Members of the commission knew about Pinell's work on the critical edition of psalm-prayers and were waiting for the final draft. Although Pinell considered only the psalm-prayers of the Mozarabic or Old Spanish Rite, there was a reason to use them in the reform of the Roman Rite. The aim of the reform was to reshape highly monasticised heavy Roman Rite to its original light cathedral form. The lack of sources from such a primitive stage of the Roman Rite development made this task impossible, at least directly. Commission members decided to include cathedral elements of other Latin rites. Such cathedral elements taken from the Spanish Rite were psalm-prayers.

Psalm-prayers' role in the renewed Liturgy of the Hours would be to ease recitations. Others did not want to include psalm-prayers to the main text of the Liturgy because another aim of the reform was simplicity.

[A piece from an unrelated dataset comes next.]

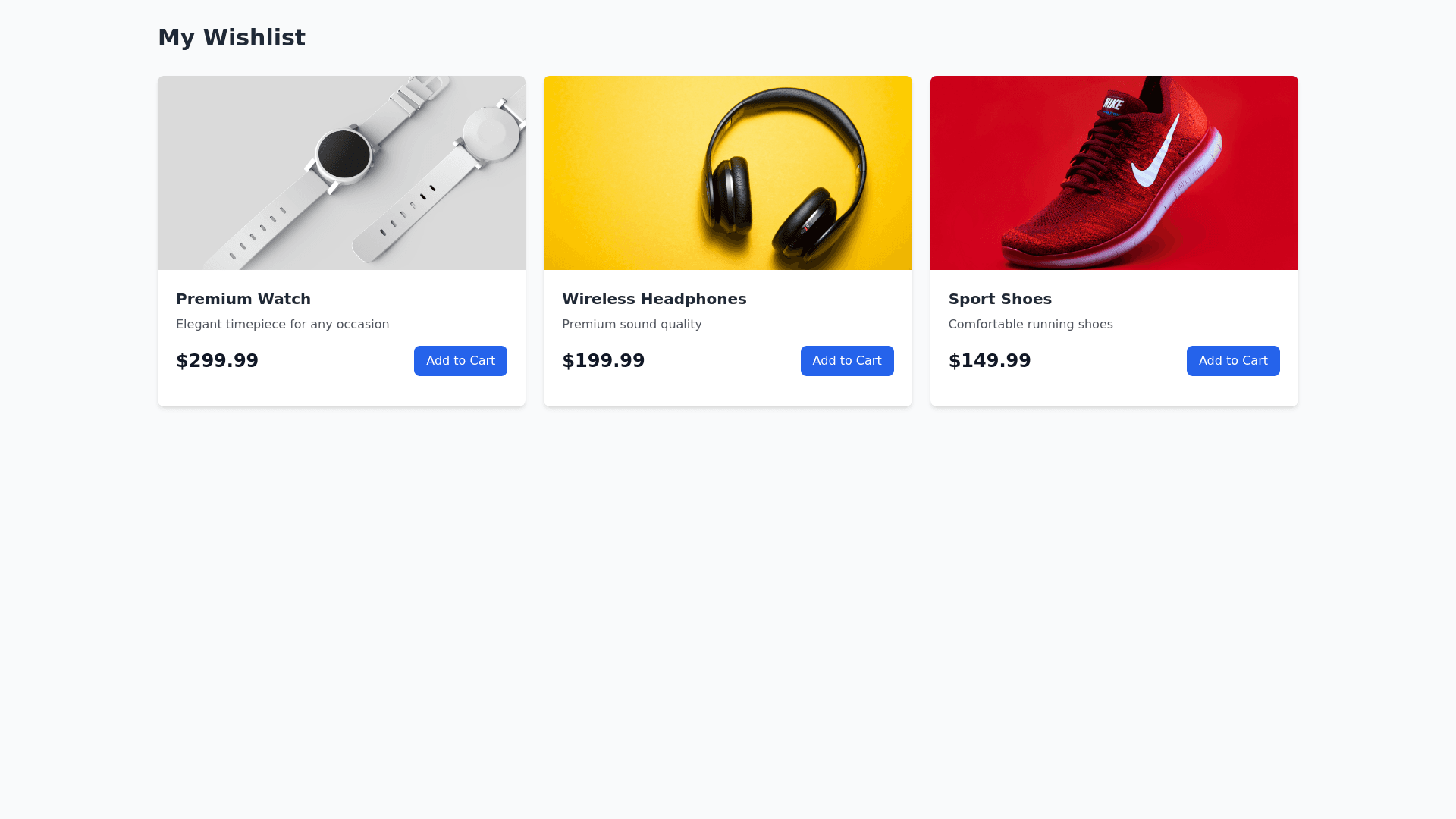
Task: Open the Wireless Headphones product image
Action: coord(728,173)
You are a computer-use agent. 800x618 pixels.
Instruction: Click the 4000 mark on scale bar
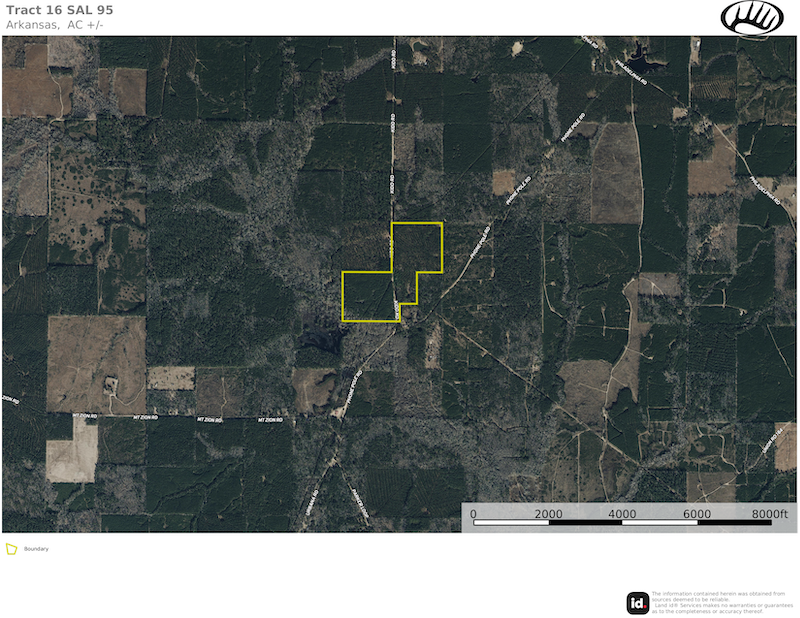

Hence they chose to present the psalm-prayers in a separate book: the Supplement.

=== Pinell's work outside the reform of the liturgy ===

Eventually in 1971 the renewed Liturgy of the Hours was published without a supplement. Pinell published his work a year later in 1972. Contrary to the previous editions of the psalm-prayers presenting three series of such prayers depended on their assumed origin (African, Roman, Spanish). LOP, though limited to one Spanish series, includes a 300-page general introduction to the psalm-prayers and the critical apparatus attached to each. The apparatus provides references to all sources testifying to a prayer. The range of sources is much wider than in aforementioned works, whose editors used only psalters containing the prayers following each psalm. The sources of LOP include the Mozarabic psalter preserved in an 11th-century manuscript from the Spanish Abbey of Santo Domingo de Silos, Liber Misticus or Mixtus (10th–11th century), Liber Orationum Festivus (8th–9th century), Liber Ordinum (11th century), Liber Horarum (11th century). Pinell considered early modern printed books from such as Breviarium secundum regulam beati Isidori (Toledo 1502) or Breviarium Gothicum (Madrid 1775). LOP's diversity of sources explain the presence of the word 're-composition' in its subtitle. Paradoxically, this feature could be a motive for the editors' decision to leave this book outside the Liturgy of the Hours. Pinell does not always put together all these prayers in a convincing way and sometimes makes arbitrary decisions about his collection's structure, composing rather than re-composing, so his work is somewhat artificial. Nevertheless, that diversity of sources remains its strongest point.